Kementerian Koordinator Bidang Kemaritiman dan Investasi (Kemenko Marves) mengungkapkan bahwa Indonesia sering kali menjadi sasaran kampanye hitam atau black campaign terkait pengelolaan program hilirisasi nikel dalam negeri yang disebut sebagai 'dirty nickel'. Dirty nickel merujuk pada pengelolaan nikel yang dianggap tidak memperhatikan aspek tata kelola lingkungan, sosial, dan perusahaan (ESG) yang baik.
Deputi Bidang Koordinasi Investasi dan Pertambangan Kemenko Marves, Septian Hario Seto, menyatakan bahwa tuduhan melalui black campaign terhadap Indonesia terkait pengelolaan nikel telah muncul karena banyak perusahaan nikel dunia yang kini menghentikan operasinya. Bahkan, jika dijumlahkan, total kapasitas produksi nikel perusahaan yang tutup mencapai 400 ribu ton.

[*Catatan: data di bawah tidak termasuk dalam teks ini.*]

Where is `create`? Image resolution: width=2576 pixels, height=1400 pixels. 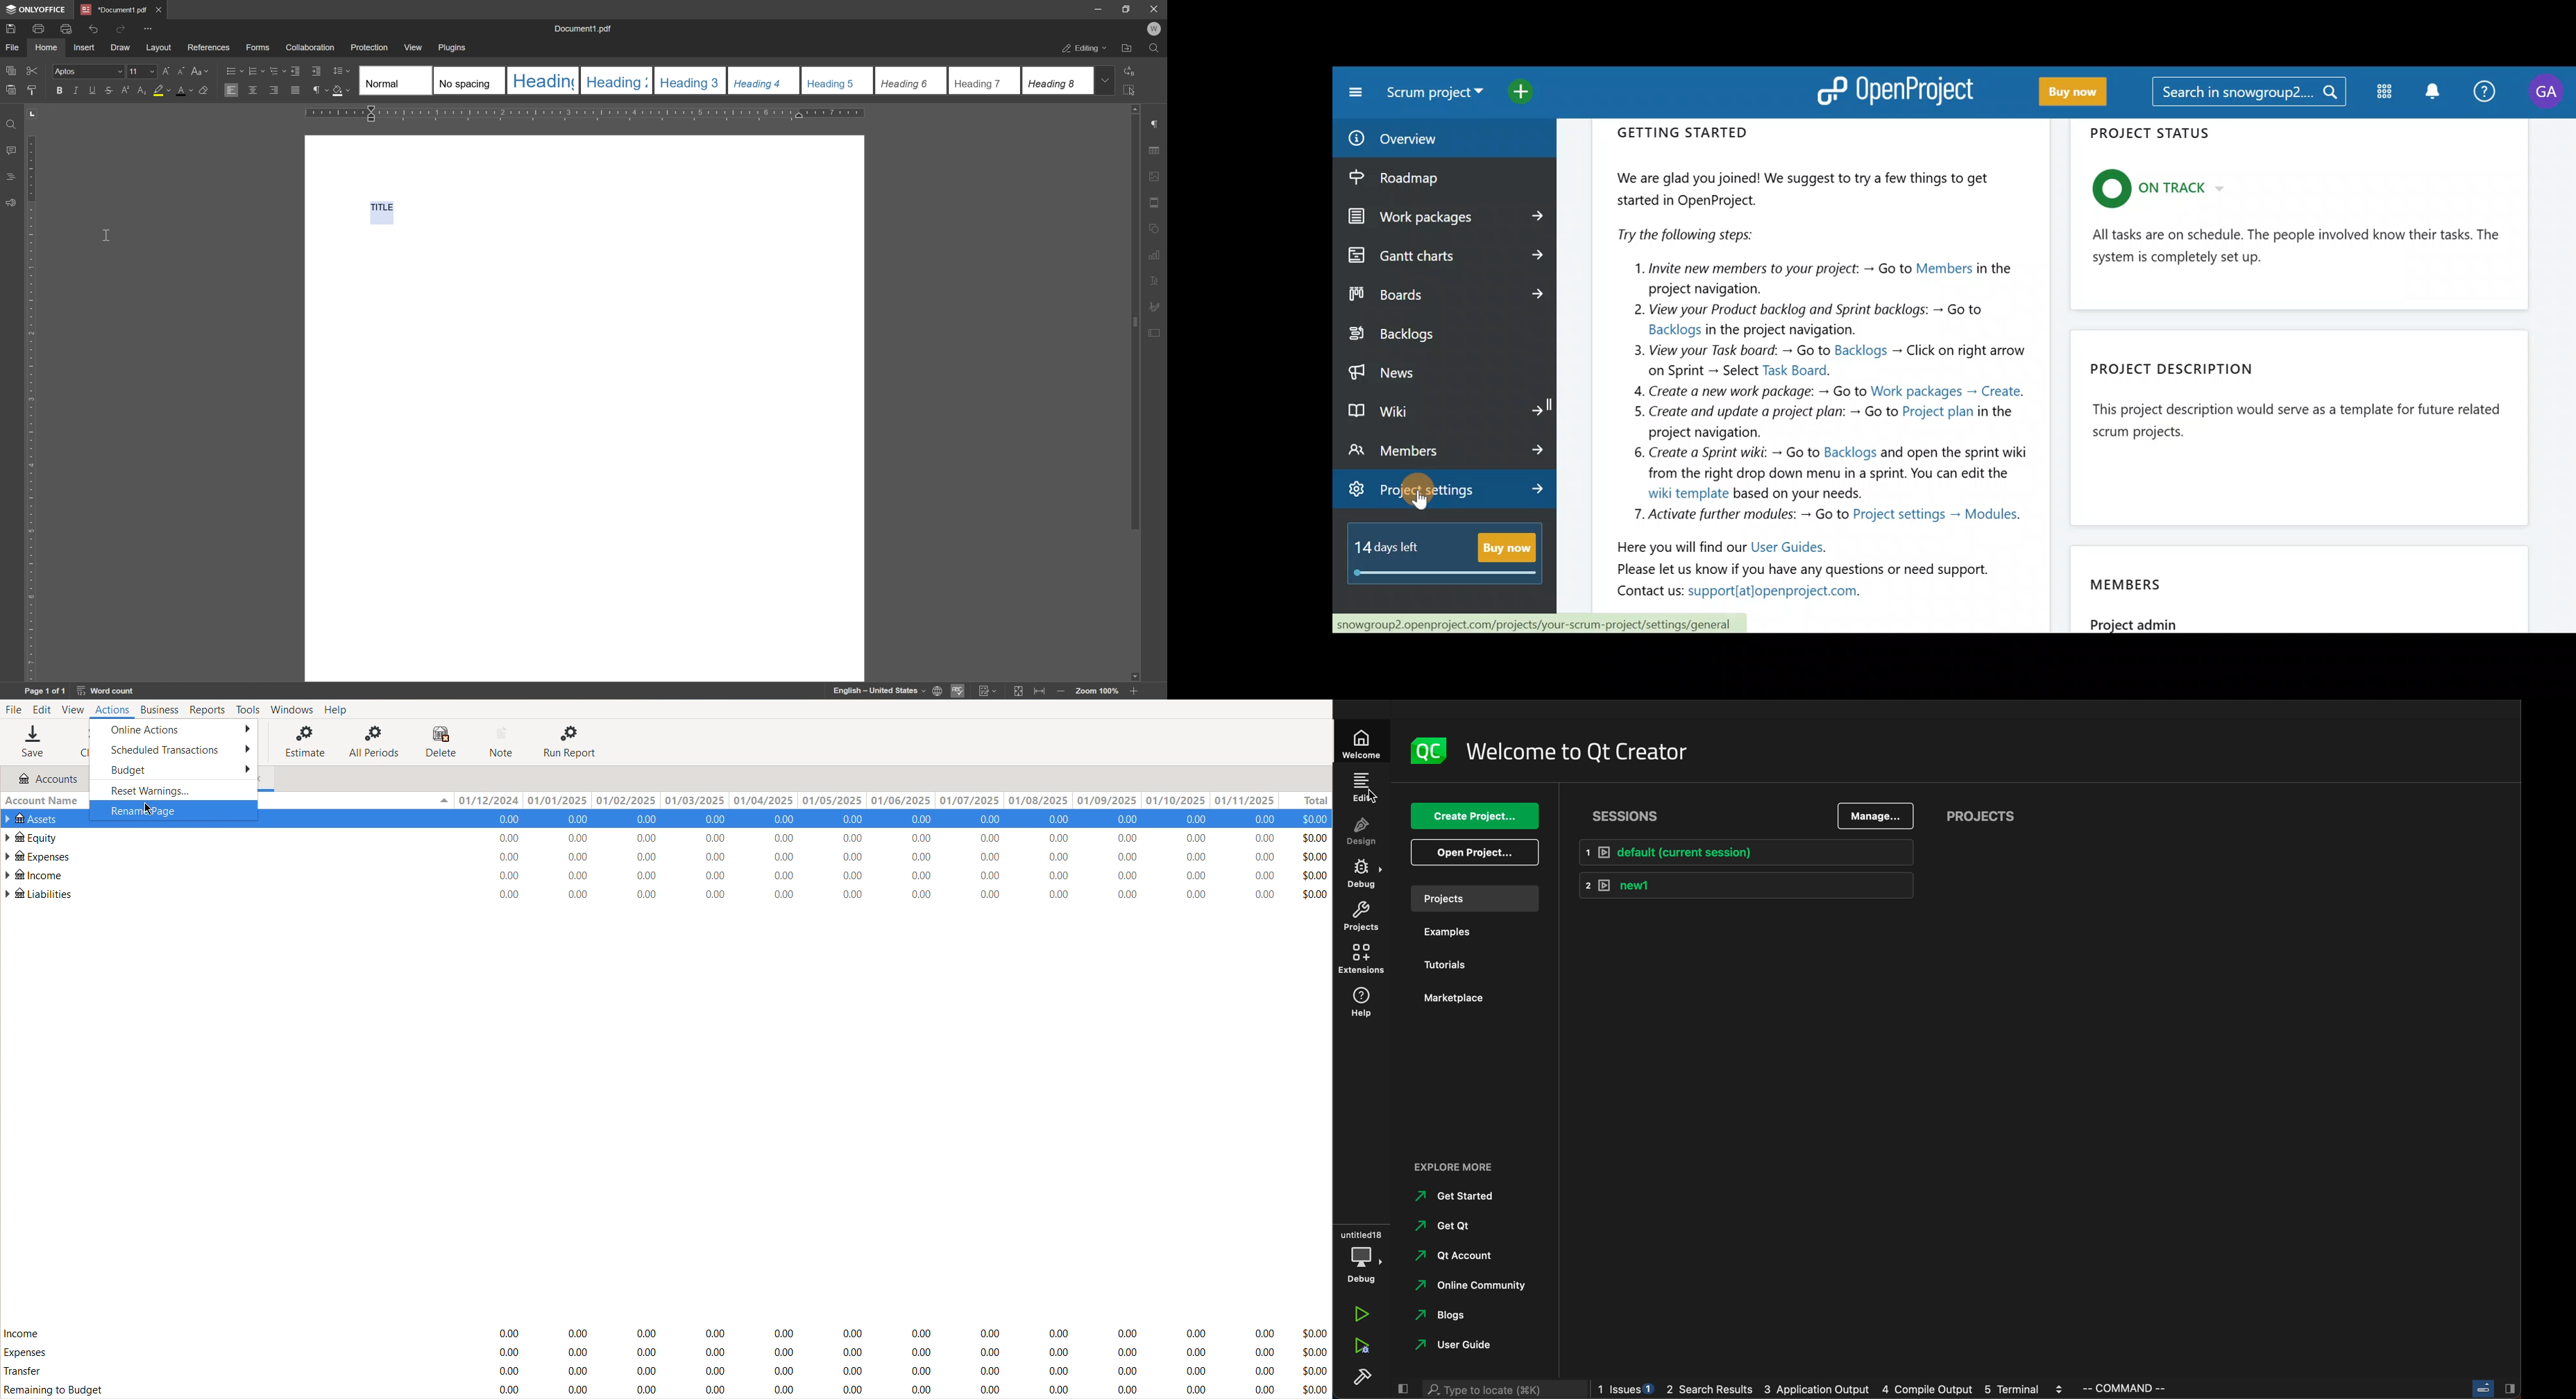 create is located at coordinates (1476, 817).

Di sisi lain, Indonesia dianggap berhasil dalam pengelolaan nikel dengan baik, salah satunya melalui program hilirisasi nikel berkelanjutan. Hal ini terbukti dengan adanya kemajuan dalam bidang hilirisasi nikel di Indonesia, sementara banyak perusahaan nikel di luar negeri mengalami kesulitan.